(Word and element location records)
>> START

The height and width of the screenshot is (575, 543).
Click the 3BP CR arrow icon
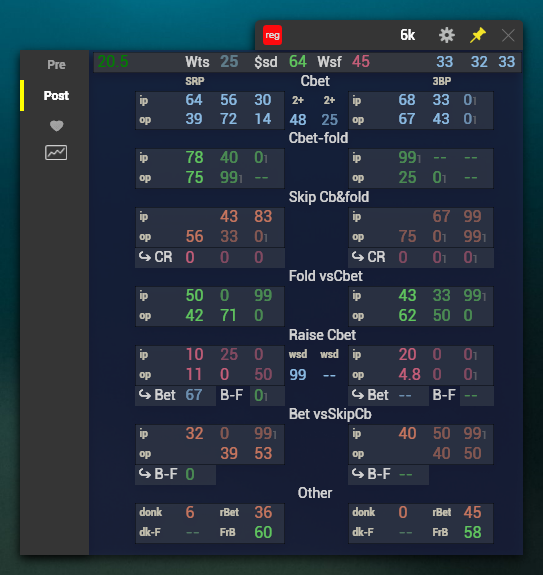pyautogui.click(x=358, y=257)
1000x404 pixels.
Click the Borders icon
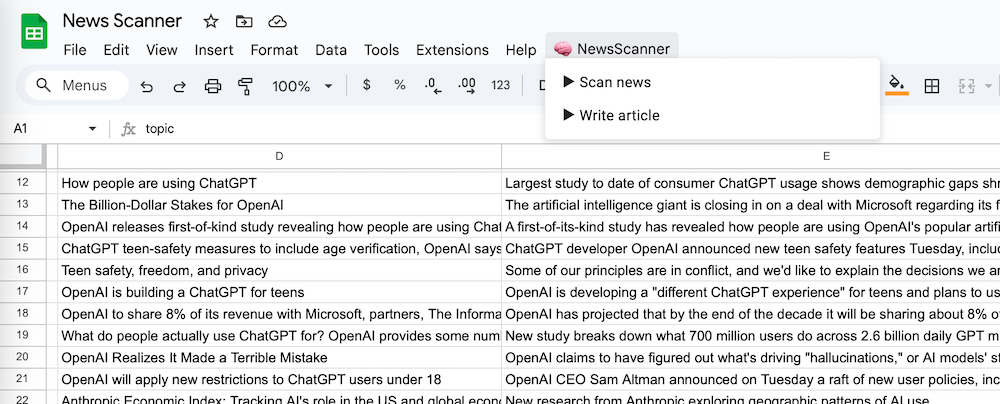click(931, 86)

>> END

> **WHAT IS ASKED**:
Retype the text of every entry above word for word, leaving out the pictures.

> **OUTPUT BELOW**:
The height and width of the screenshot is (575, 543).
Click the 3BP CR arrow icon
pyautogui.click(x=358, y=257)
1000x404 pixels.
Click the Borders icon
click(931, 86)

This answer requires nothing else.